[PROVIDED PASSAGE]
============================================================

MetalLB is our Load balancer of choice.
A load-balancer handles the assignment and resolution of externally reachable IP-addresses to Kubernetes Services.
For now, we just install MetalLB with the simplest possible command
kubectl apply -f https://raw.githubusercontent.com/metallb/metallb/v0.14.8/config/manifests/metallb-native.yaml
We have chosen MetalLB because it can use the Border Gateway Protocol to communicate with PFSense. See, the problem we are facing is that all external traffic is routed through PFSense. When a Load Balancer assigns an "external" IP to a service, then this IP is only external as far as the cluster is concerned. I.e. from any of the cluster nodes, you will be able to access this IP. But if we want systems that are not part of the Kubernetes cluster to resolve this IP, we need to tell PFSense that this IP is now part of the cluster.
To solve this problem, we need the Border Gateway Protocol, as this was designed exactly for routers to communicate about which IPs are reachable through which routers.
MetalLB is now installed, so it is time to configure it. MetalLB is configured through CRDs, i.e. Custom Resource Definitions.

============================================================

[DIRECTION A]
Answer these questions about the MetalLB passage:
(i) Which MetalLB version does the install command fetch?
(ii) Which protocol lets MetalLB communicate with PFSense?
(iii) Through what is MetalLB configured?

============================================================

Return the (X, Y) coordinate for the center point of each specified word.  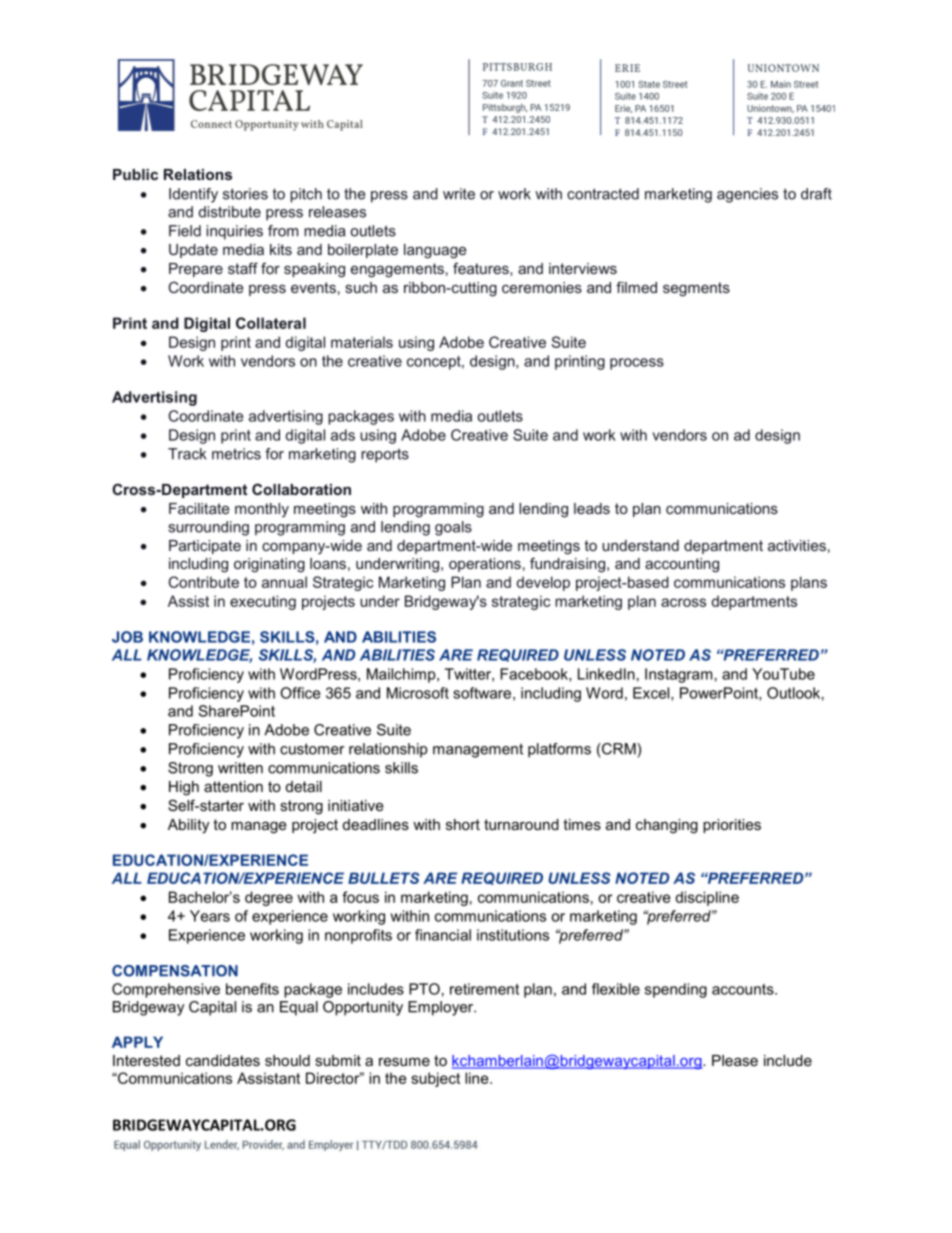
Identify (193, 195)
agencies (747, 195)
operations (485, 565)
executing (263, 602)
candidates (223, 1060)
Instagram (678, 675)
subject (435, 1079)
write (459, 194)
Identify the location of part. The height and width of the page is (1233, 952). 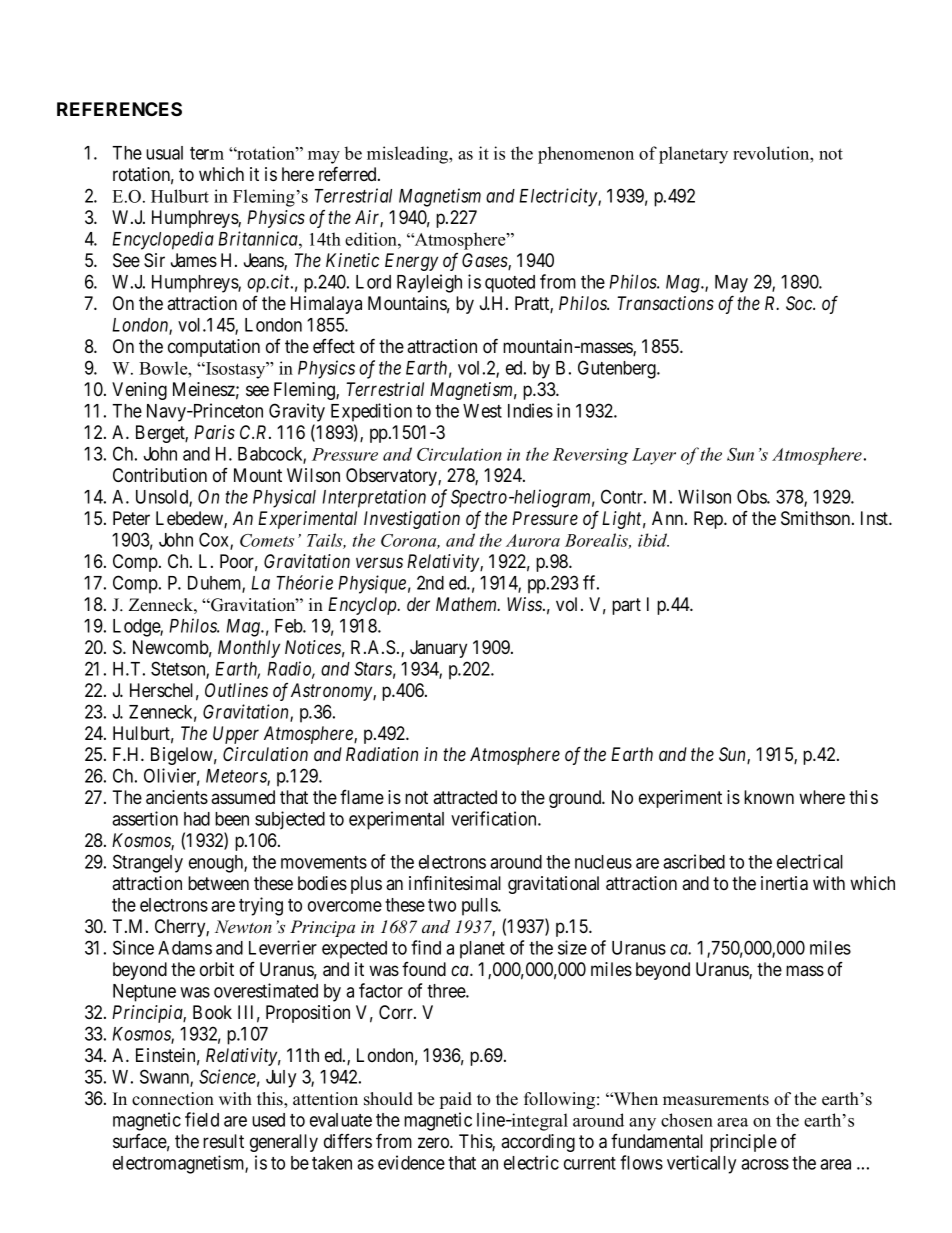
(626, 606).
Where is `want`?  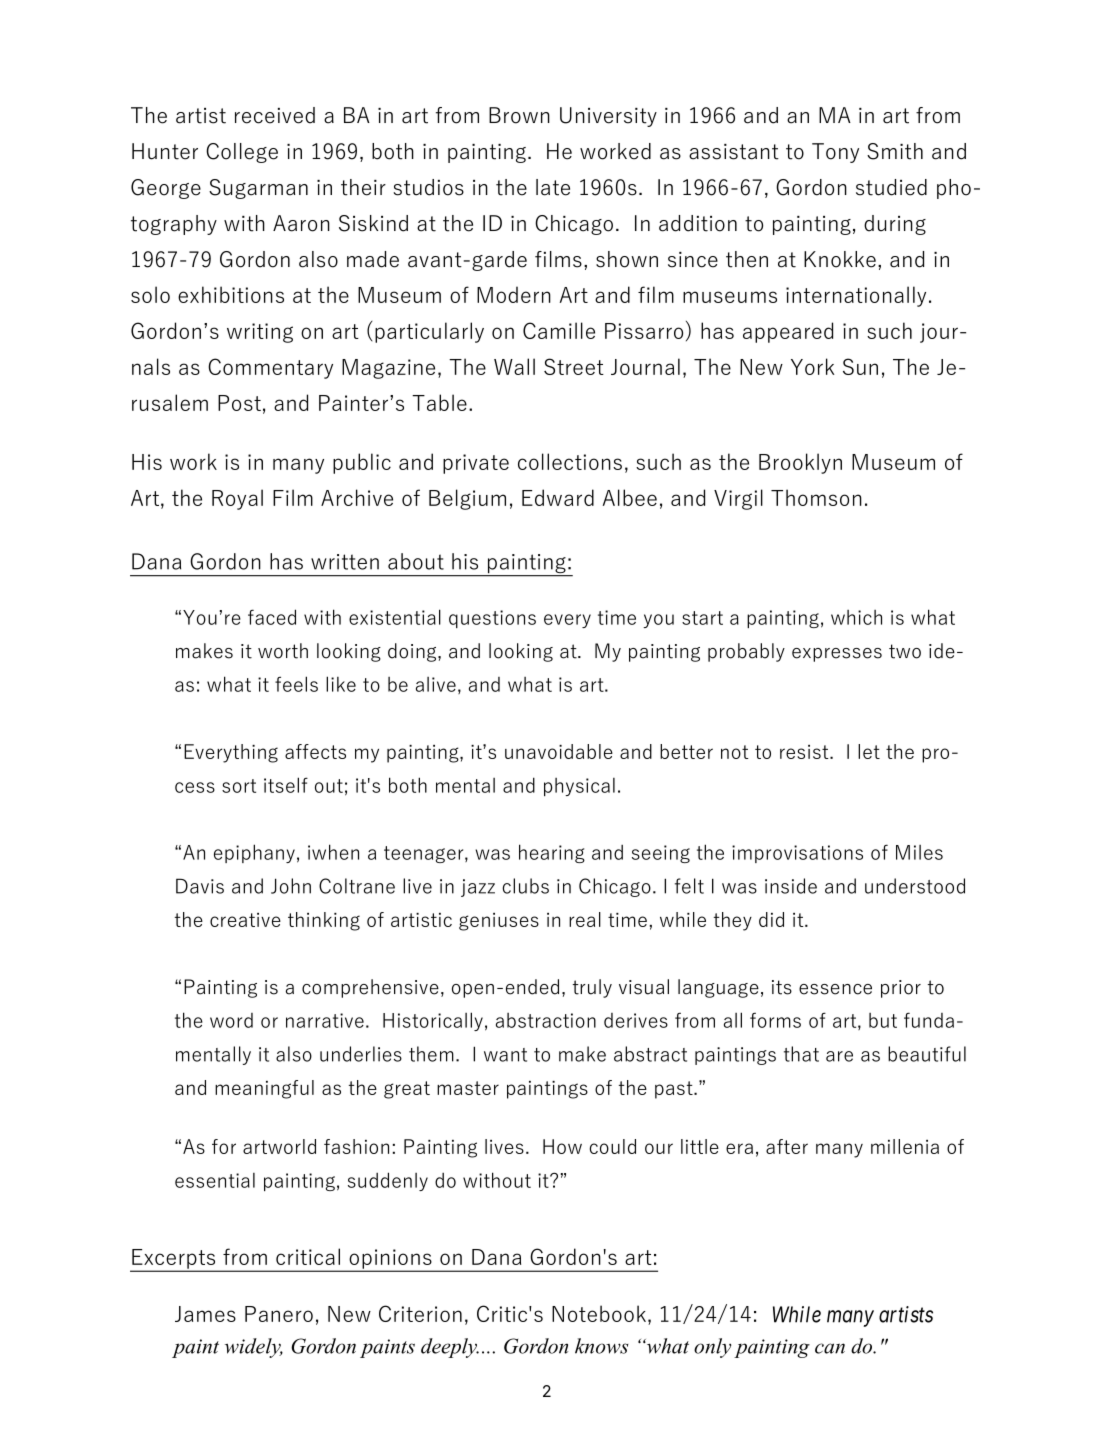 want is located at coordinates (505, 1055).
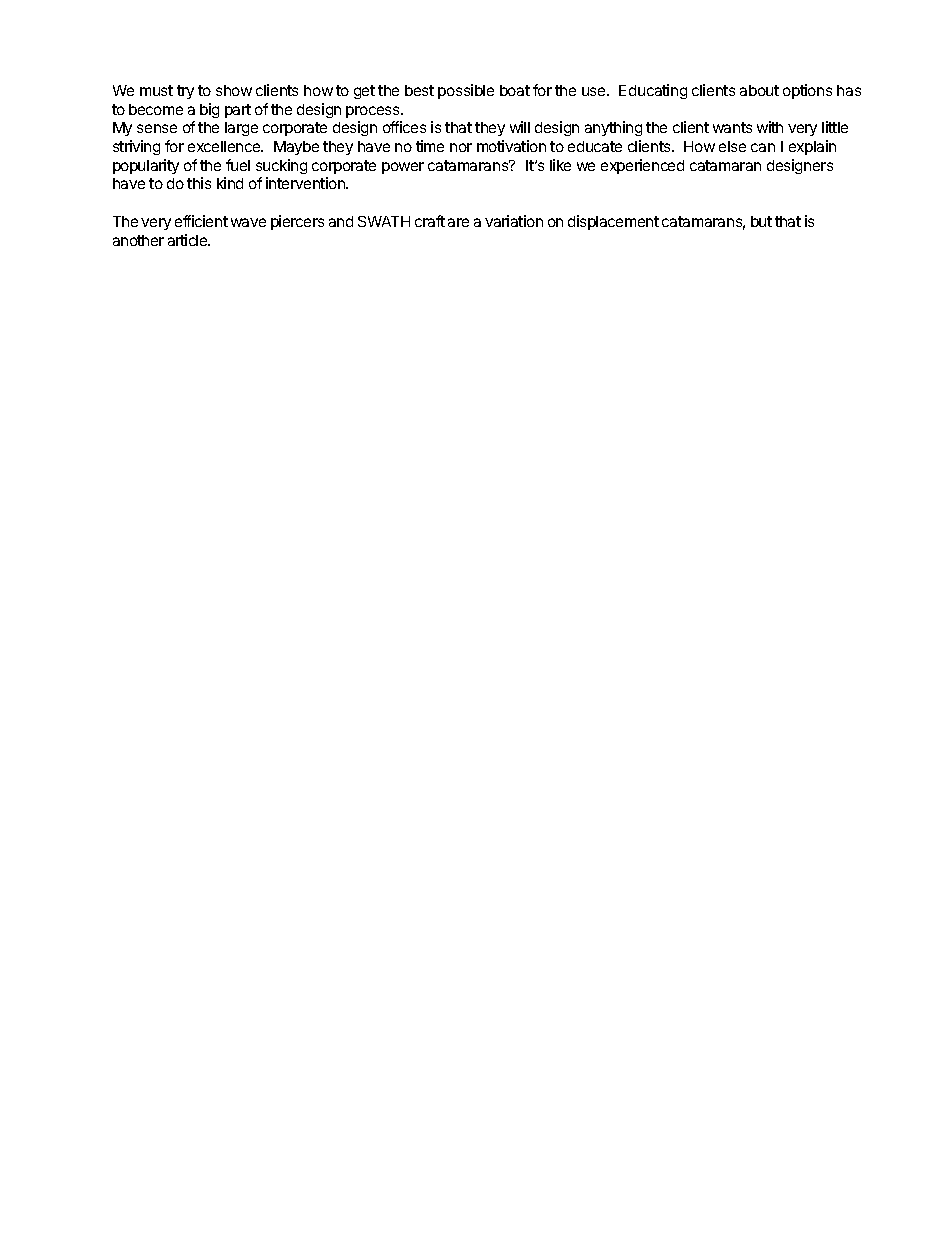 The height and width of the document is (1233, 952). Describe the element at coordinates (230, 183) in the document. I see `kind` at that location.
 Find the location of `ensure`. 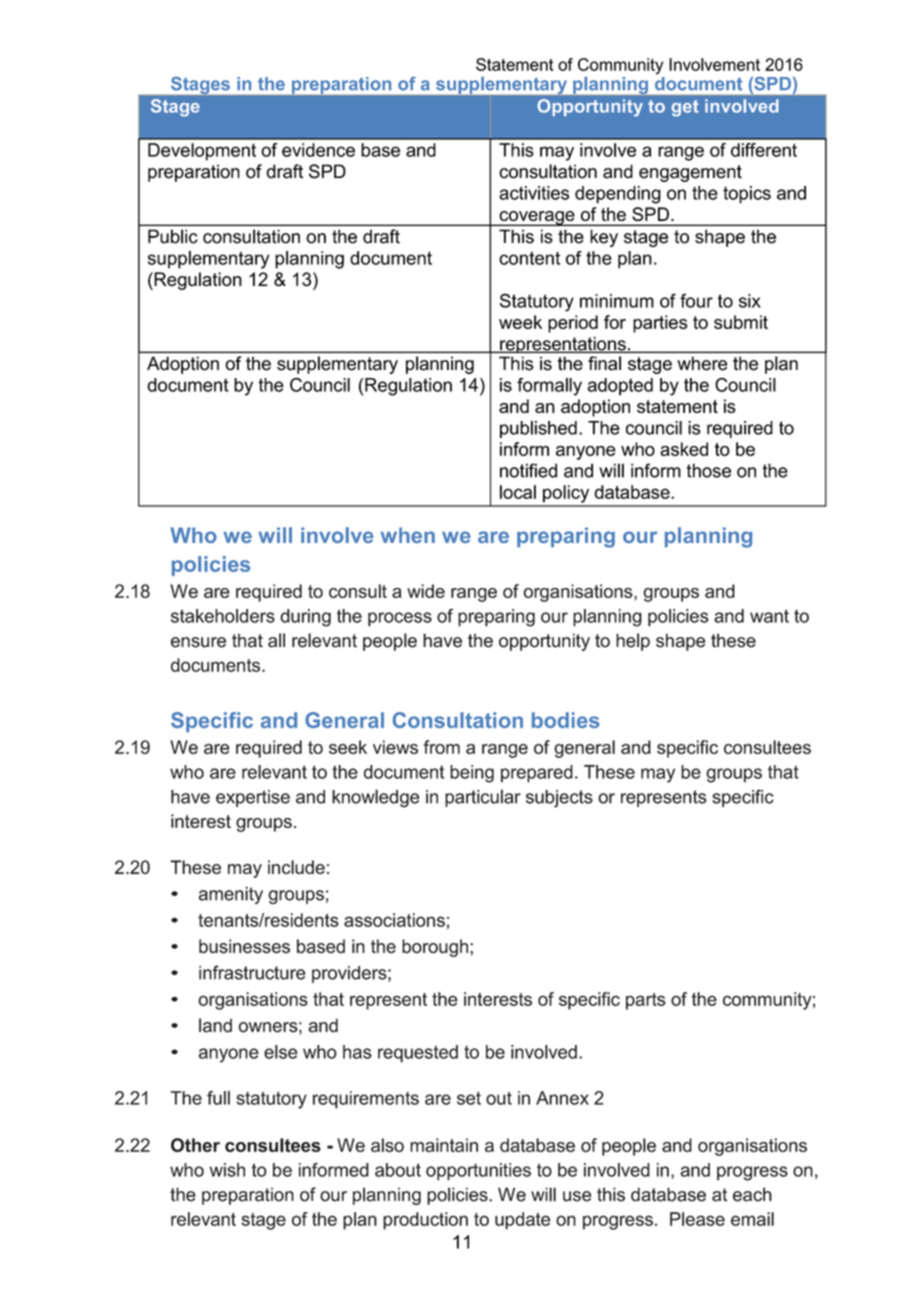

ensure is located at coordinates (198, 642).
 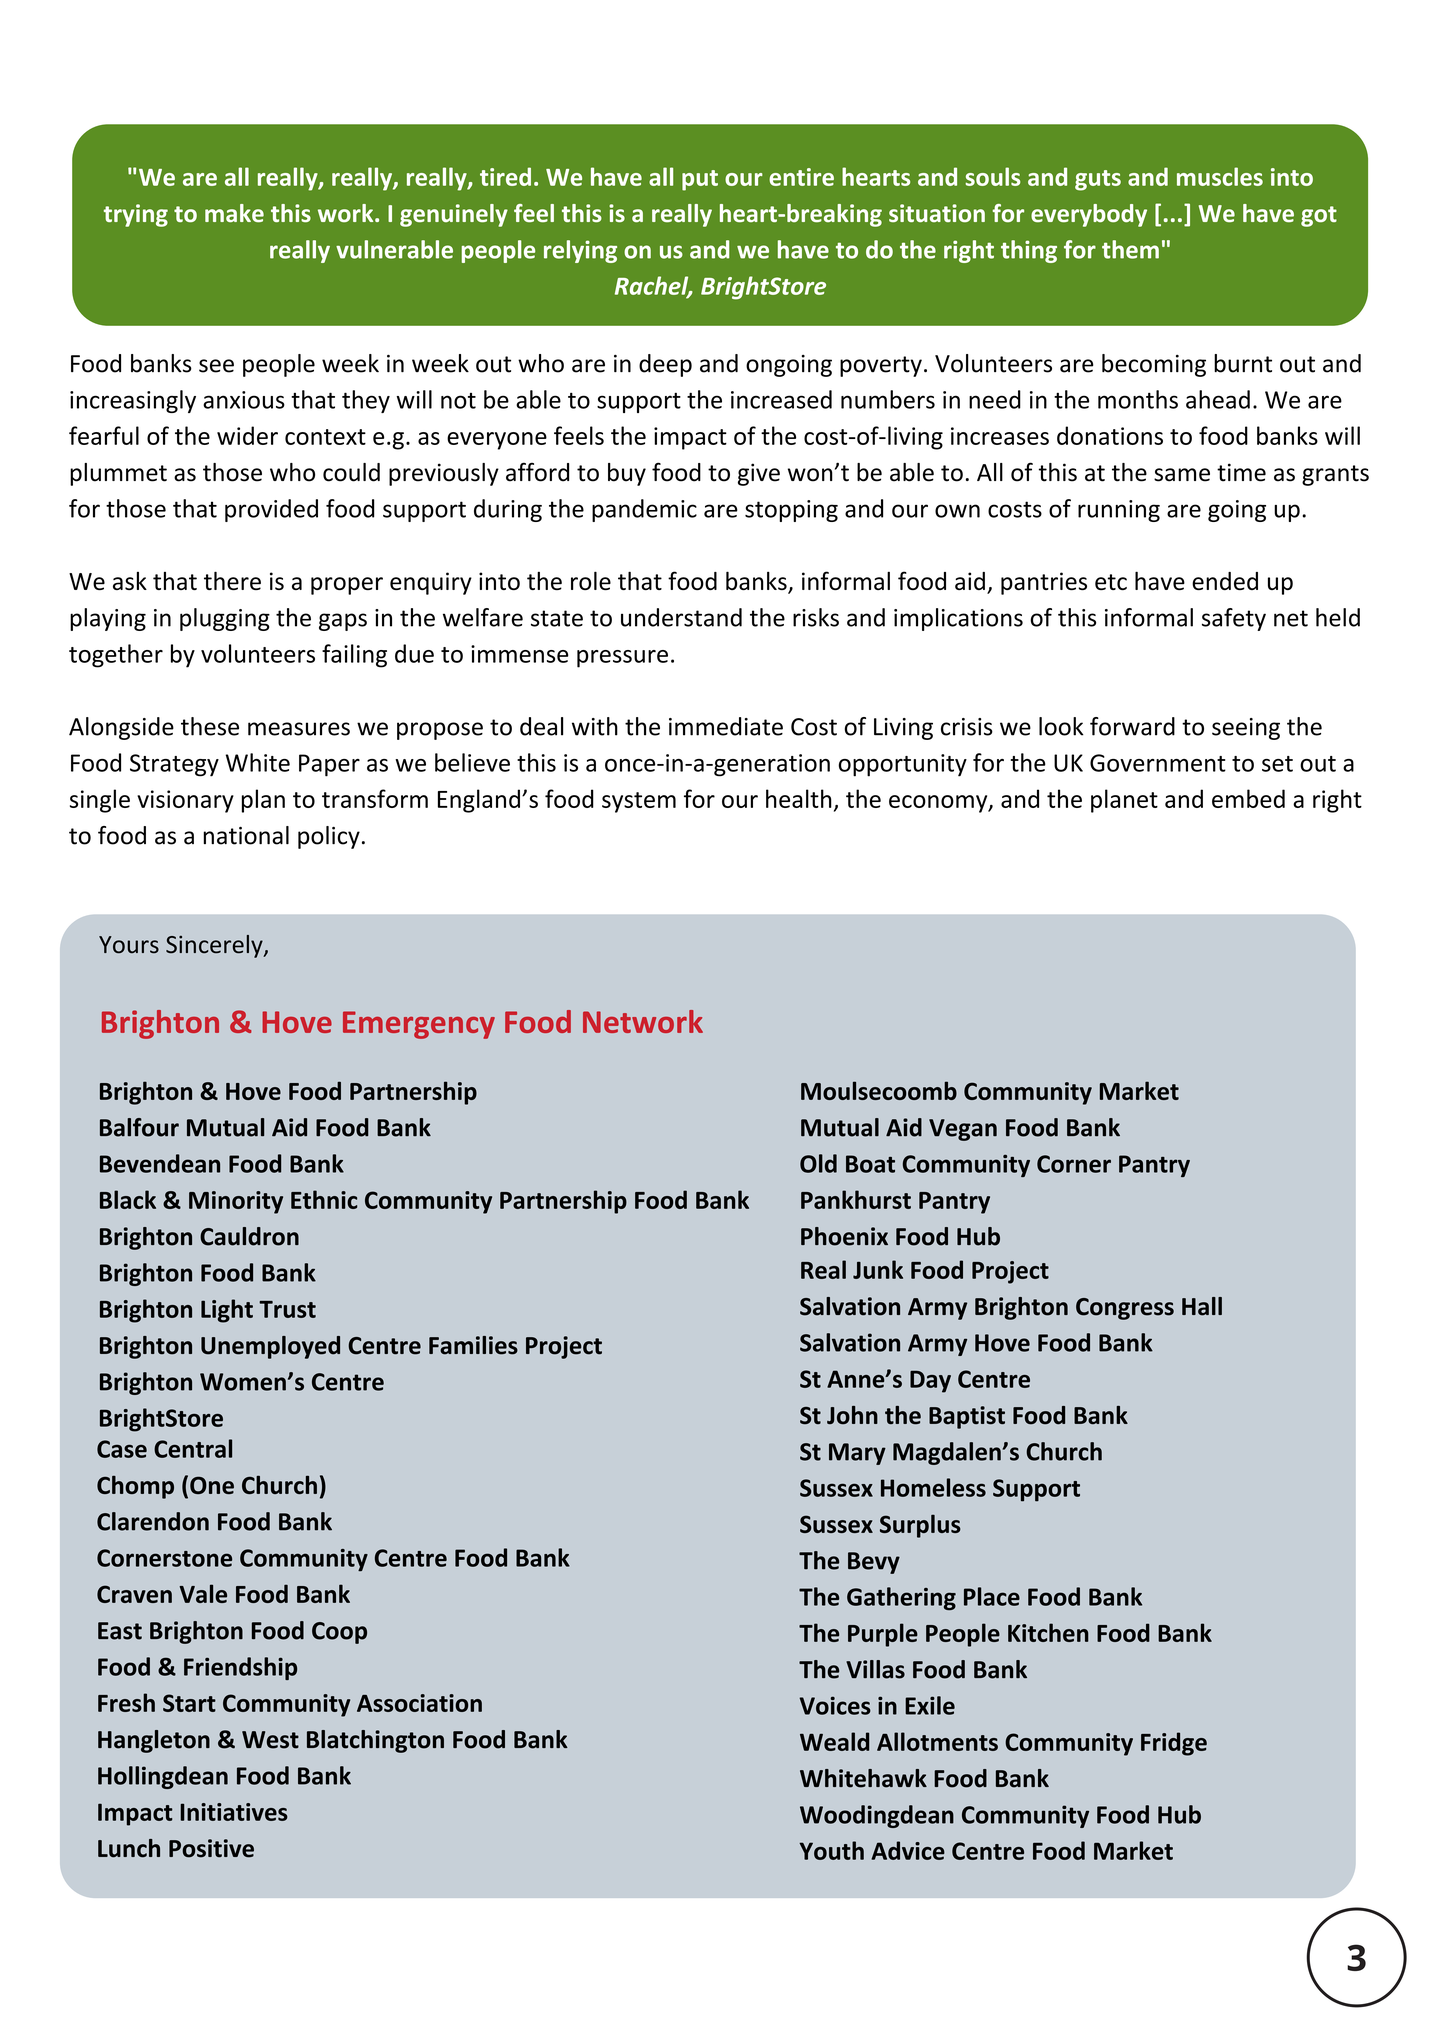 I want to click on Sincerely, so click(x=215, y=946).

============================================================

[DIRECTION B]
Return verbatim the lines of the entries between the line holding "executing (263, 602)" and the line holding "(626, 606).", inclusive, leaving out the pictures.

[WRITTEN SOLUTION A]
(i) v0.14.8
(ii) The Border Gateway Protocol
(iii) CRDs, i.e. Custom Resource Definitions

[WRITTEN SOLUTION B]
executing (263, 602)
candidates (223, 1060)
Instagram (678, 675)
subject (435, 1079)
write (459, 194)
Identify the location of part. The height and width of the page is (1233, 952). 
(626, 606).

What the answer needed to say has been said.